COURSE 4: PERFORM DATA SCIENCE WITH AZURE DATABRICKS

Module 4: Get Started With Databricks And Machine Learning

MICROSOFT AZURE DATA SCIENTIST ASSOCIATE (DP-100) PROFESSIONAL CERITIFICATE

Complete Coursera Study Guide

Enroll in Coursera Microsoft Azure Data Scientist Associate (DP-100)

Last updated:

July 10, 2024

INTRODUCTION – Get Started With Databricks And Machine Learning

In this module, you will delve into using PySpark’s machine learning package to construct essential elements of machine learning workflows. This includes performing exploratory data analysis to uncover insights and patterns in your data, training models to predict outcomes based on your data, and evaluating these models to ensure their accuracy and effectiveness.
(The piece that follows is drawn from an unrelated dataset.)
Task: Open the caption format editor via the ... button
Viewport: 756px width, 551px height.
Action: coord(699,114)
Additionally, you will learn how to create pipelines for common data featurization tasks, streamlining the process of preparing data for machine learning models. By mastering these skills, you will be well-equipped to handle the end-to-end process of developing and implementing machine learning solutions using PySpark.

Learning Objectives

Use Azure Databricks and PySpark library to implement key parts of the machine learning workflow
Build pipelines for common data featurization tasks

PRACTICE QUIZ: KNOWLEDGE CHECK 1

1. Which are the two main types of Machine Learning problems?

Select all that apply.

Regression
Classification
Unsupervised learning (CORRECT)
Supervised learning (CORRECT)

Correct: In unsupervised learning, the data points aren’t labeled—the algorithm labels them for you by organizing the data or describing its structure. This technique is useful when you don’t know what the outcome should look like.

Correct: In supervised learning, algorithms make predictions based on a set of labeled examples that you provide. This technique is useful when you know what the outcome should look like.
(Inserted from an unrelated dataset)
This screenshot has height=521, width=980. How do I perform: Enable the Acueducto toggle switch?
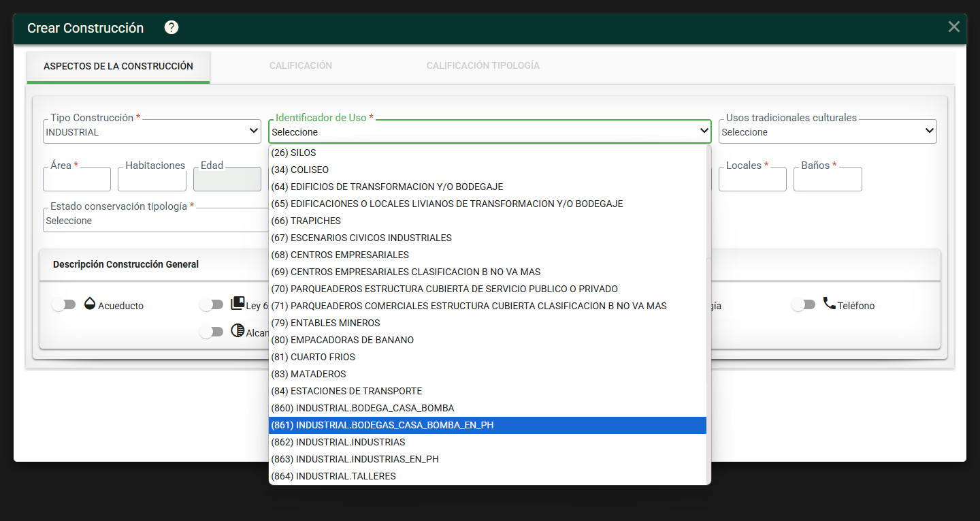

2. You are tasked with using Machine Learning to develop an intelligent app that can predict real estate prices.

The dataset you’re using contains input features and the output variable.

Which type of Machine learning problem is this?

Supervised (CORRECT)
Unsupervised
Semi-supervised

Correct: Supervised learning looks to predict the value of some outcome based on one or more input measures. You would use a regression algorithm to predict the label, or the price, in this scenario.

3. Which type of operation does VectorAssembler perform on the features of the model?

Load
Estimate
Transform (CORRECT)
Extract

Correct: VectorAssembler is a transformer, which implements a .transform() method.

4. Which are the types of variables that can be found in Machine Learning? Select all that apply.

Overestimated
Underestimated
Quantitative (CORRECT)
Qualitative (CORRECT)

Correct: Quantitative values are numeric and generally unbounded, taking any positive or negative value.

Correct: Qualitative values take on a set number of classes or categories.

5. Which are some examples of quantitative variables? Select all that apply.

Gender
State of residence
Age (CORRECT)
Salary (CORRECT)

Correct: This is an example of a quantitative variable.

PRACTICE QUIZ: KNOWLEDGE CHECK 2

1. Which are the three main building blocks that form the machine learning process in Spark from featurization to model training and deployment? Select all that apply.

Loader
Extractor
Transformer (CORRECT)
Estimator (CORRECT)
Pipelines (CORRECT)

Correct: This is one of the main abstractions used in Spark.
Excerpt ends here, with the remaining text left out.